Most of us have been taught to think selfishness is a bad quality — and it certainly can be. But it’s not admirable to neglect mental, emotional and physical well-being, and to live in the world with stress, resentment and a lack of joy.
Nature was designed to thrive through self-love. Think of an apple tree, which could not offer oxygen for us to breath, apples for us to eat, or shade for us to find shelter beneath if it did not take care of itself — absorbing water and light from the sun to grow strong and healthy.
As an integral part of nature, we were designed to function optimally through practicing self-love. Our bodies, hearts, and minds not only work best when we give ourselves what we want and need most to be well, happy and strong, but the natural byproduct of this dynamic is that we also have much more to give to others and to life.
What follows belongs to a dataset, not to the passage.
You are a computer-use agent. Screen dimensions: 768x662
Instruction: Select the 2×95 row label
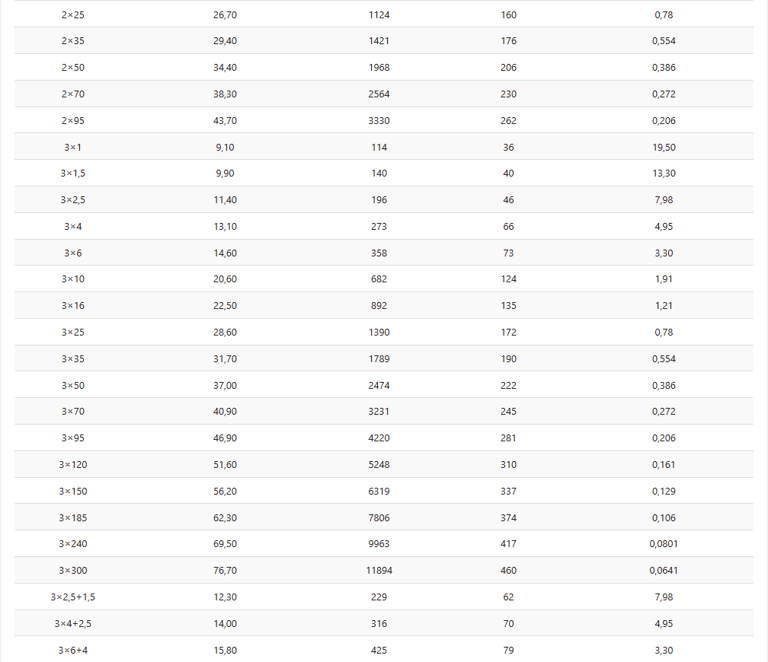click(72, 121)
Yet so many of us have spent, or still spend, the majority of our lives perceiving selfishness as negative, bad, wrong, unhealthy and sinful. We please others and put ourselves either second or last when dealing with family, friends, and partners.
The truth is that even when we try to avoid selfishness in these ways, we are still selfish. This kind of selfishness is self-destructive, often masked as a celebration of selflessness. In this way, we limit our experiences by limiting our thoughts about ourselves. We are giving ourselves exactly what we want: we are keeping ourselves down.
I often joke with my clients that I’m one of the most selfish men you will ever meet. Five days a week, I work with clients individually, supporting them in their difficult processes to overcome mental, emotional and physical suffering, and to achieve their eventual life goals. I’ve now helped over 10,000 people. When I’m not in my office, I’m often traveling and speaking, or writing articles like this one to share what I have learned to help me and those I’ve worked with to be healthy, happy, fulfilled and at peace.
But I’ll admit it: all of the services I offer stem from healthy selfishness. For years, I practiced unhealthy selfishness. Rather than living in the present moment, and acknowledging my needs and desires, I ran away from them. I was addicted to drugs and alcohol. I lied, stole and cheated. I compromised myself for other people to love, accept, and approve of me, while unknowingly hurting and betraying myself as deeply as one can.
Then, I embarked on my healing and spiritual journey whereby I learned to love, value, accept, forgive, be true to, and care for myself fully and wholeheartedly. After years of learning to live in this way, I found that I had not only filled my own cup up with health, happiness and purpose, but I had also mastered using these tools in a way that benefited others who were struggling with the same emotions, needs, desires and dreams that I was.
So selfishly, I make my living doing this. And I enjoy it, which makes me good at what I do. I have no shame about this because I know that acknowledging and honoring my needs and desires is the best thing I can do for those around me.
Fear is the greatest obstacle to turning unhealthy selfishness into the type of healthy selfishness that benefits us and everyone we know and meet. Fear of hurting others, fear of being judged, fear of being rejected, fear of losing love, fear of losing support, fear of losing a partner, spouse or friend, and fear of being alone are some of the most common ways we justify our self-destructive tendencies.
Healthy selfishness feels like taking a risk. It does not mean disregarding other people’s feelings and needs. It simply means we do not disregard ourselves to please others or to support others at our own expense. It means we take care of our body and value our needs, desires, feelings and dreams.
It is not wrong to want to be healthy and happy. It is not wrong to want to feel valued, appreciated and respected. It is not wrong to be the best person you can be. Believing we are selfless and ending up miserable does not serve the world. We were not born to suffer. Period.